● **REQUIRED ACTION**: Every entry that follows should be reproduced exactly.

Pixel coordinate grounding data
_ _ _ _
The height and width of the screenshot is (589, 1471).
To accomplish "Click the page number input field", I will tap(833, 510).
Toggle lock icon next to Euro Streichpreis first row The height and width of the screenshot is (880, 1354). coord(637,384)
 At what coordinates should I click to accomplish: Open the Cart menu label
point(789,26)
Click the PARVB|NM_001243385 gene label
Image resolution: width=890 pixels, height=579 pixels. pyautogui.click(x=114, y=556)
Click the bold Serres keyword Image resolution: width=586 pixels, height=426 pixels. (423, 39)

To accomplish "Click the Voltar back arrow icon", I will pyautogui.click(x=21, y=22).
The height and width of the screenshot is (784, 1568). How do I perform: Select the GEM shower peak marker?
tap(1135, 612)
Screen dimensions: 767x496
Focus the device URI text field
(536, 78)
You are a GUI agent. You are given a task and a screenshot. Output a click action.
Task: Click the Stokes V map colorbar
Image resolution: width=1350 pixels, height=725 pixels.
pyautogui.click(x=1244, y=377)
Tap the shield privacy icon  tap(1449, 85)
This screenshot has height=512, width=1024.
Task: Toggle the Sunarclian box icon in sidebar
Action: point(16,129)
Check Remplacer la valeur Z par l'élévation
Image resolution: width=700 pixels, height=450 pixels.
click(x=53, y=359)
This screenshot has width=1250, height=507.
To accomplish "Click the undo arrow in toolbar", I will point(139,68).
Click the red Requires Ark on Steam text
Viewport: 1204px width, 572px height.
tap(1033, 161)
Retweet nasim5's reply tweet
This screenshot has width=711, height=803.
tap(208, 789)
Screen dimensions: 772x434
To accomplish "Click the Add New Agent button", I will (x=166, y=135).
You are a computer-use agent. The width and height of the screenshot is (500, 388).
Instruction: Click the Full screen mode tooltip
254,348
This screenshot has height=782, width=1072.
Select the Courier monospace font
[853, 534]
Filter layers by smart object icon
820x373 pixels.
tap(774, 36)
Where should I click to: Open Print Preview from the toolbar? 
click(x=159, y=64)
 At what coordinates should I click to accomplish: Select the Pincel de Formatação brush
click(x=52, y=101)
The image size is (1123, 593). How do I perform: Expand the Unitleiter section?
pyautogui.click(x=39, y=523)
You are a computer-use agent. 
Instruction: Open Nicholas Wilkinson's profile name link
_ _ _ _
● **OUTPUT BELOW**:
The height and width of the screenshot is (589, 1471).
To accomplish "Click the page number input field", I will tap(833, 510).
Toggle lock icon next to Euro Streichpreis first row The height and width of the screenshot is (880, 1354). coord(637,384)
 At what coordinates should I click to accomplish: Open the Cart menu label
point(789,26)
Click the PARVB|NM_001243385 gene label
Image resolution: width=890 pixels, height=579 pixels. pyautogui.click(x=114, y=556)
Click the bold Serres keyword Image resolution: width=586 pixels, height=426 pixels. (423, 39)

To accomplish "Click the Voltar back arrow icon", I will pyautogui.click(x=21, y=22).
The height and width of the screenshot is (784, 1568). How do I perform: Select the GEM shower peak marker?
tap(1135, 612)
Screen dimensions: 767x496
Focus the device URI text field
(536, 78)
You are a GUI agent. You are given a task and a screenshot. Output a click action.
Task: Click the Stokes V map colorbar
Image resolution: width=1350 pixels, height=725 pixels.
pyautogui.click(x=1244, y=377)
Tap the shield privacy icon  tap(1449, 85)
This screenshot has height=512, width=1024.
Task: Toggle the Sunarclian box icon in sidebar
Action: point(16,129)
Check Remplacer la valeur Z par l'élévation
Image resolution: width=700 pixels, height=450 pixels.
click(x=53, y=359)
This screenshot has width=1250, height=507.
To accomplish "Click the undo arrow in toolbar", I will point(139,68).
Click the red Requires Ark on Steam text
Viewport: 1204px width, 572px height.
tap(1033, 161)
Retweet nasim5's reply tweet
This screenshot has width=711, height=803.
tap(208, 789)
Screen dimensions: 772x434
To accomplish "Click the Add New Agent button", I will (x=166, y=135).
You are a computer-use agent. The width and height of the screenshot is (500, 388).
Instruction: Click the Full screen mode tooltip
254,348
This screenshot has height=782, width=1072.
Select the Courier monospace font
[853, 534]
Filter layers by smart object icon
820x373 pixels.
tap(774, 36)
Where should I click to: Open Print Preview from the toolbar? 
click(x=159, y=64)
 At what coordinates should I click to accomplish: Select the Pincel de Formatação brush
click(x=52, y=101)
The image size is (1123, 593). How do I perform: Expand the Unitleiter section?
pyautogui.click(x=39, y=523)
You are a computer-use agent. 
Instruction: Open Nicholas Wilkinson's profile name link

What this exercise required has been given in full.